=== Task brief ===
Repeat exactly, and only, the lines of the entries below from the one with "Image resolution: width=981" through the one with "Click the Second", both ends included.

=== Entries shown ===
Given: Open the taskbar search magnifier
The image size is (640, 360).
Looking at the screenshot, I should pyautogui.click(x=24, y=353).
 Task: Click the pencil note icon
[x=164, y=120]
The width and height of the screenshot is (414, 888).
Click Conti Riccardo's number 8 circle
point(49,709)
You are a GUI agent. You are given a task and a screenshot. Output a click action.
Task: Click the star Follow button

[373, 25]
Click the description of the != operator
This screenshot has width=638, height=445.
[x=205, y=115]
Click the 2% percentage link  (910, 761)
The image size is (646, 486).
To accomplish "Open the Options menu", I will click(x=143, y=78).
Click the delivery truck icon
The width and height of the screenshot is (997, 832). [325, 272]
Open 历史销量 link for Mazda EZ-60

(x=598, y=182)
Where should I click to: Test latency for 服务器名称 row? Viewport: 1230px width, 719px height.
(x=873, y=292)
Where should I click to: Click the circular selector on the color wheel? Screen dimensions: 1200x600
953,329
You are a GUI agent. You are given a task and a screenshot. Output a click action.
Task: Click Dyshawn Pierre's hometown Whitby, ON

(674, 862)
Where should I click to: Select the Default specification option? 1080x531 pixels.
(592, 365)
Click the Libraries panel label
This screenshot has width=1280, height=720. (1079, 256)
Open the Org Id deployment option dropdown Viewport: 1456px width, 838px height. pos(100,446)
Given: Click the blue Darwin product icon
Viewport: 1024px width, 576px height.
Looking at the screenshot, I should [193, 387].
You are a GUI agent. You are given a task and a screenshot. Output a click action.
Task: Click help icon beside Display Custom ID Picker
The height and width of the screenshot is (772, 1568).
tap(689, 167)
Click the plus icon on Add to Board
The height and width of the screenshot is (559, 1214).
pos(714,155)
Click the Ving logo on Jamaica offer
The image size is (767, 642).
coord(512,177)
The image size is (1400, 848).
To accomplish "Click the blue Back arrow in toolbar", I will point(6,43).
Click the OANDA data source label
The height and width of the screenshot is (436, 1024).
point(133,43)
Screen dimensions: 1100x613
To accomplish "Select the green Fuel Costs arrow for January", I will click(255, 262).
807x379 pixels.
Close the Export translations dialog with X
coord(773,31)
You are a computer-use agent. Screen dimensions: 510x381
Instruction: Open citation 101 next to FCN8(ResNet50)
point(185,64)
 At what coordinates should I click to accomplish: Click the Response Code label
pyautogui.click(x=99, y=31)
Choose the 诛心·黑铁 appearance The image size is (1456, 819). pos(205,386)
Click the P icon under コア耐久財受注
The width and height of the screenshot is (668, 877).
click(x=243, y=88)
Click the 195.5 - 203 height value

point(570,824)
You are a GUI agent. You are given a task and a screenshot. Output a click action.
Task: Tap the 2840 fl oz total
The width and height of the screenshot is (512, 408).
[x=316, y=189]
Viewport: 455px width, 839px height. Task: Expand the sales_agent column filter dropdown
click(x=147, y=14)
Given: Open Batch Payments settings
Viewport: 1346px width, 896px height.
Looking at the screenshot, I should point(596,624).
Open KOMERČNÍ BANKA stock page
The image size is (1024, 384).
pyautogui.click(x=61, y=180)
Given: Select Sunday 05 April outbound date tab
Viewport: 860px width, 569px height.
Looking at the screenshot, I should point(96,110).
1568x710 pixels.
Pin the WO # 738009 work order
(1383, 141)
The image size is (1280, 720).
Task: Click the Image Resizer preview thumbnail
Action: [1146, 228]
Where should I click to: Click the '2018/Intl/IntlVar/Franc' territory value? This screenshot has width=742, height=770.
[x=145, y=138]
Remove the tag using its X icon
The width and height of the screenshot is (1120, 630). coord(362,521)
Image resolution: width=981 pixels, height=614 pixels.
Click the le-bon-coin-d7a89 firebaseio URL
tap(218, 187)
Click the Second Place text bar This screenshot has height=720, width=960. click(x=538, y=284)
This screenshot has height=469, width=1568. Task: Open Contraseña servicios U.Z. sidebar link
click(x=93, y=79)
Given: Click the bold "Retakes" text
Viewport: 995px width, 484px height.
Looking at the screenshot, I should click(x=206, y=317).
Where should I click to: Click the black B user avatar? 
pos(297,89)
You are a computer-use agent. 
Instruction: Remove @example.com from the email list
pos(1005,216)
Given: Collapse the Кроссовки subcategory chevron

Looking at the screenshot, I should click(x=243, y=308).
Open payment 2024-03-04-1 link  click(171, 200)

=== Answer to this exercise ===
Image resolution: width=981 pixels, height=614 pixels.
Click the le-bon-coin-d7a89 firebaseio URL
tap(218, 187)
Click the Second Place text bar This screenshot has height=720, width=960. click(x=538, y=284)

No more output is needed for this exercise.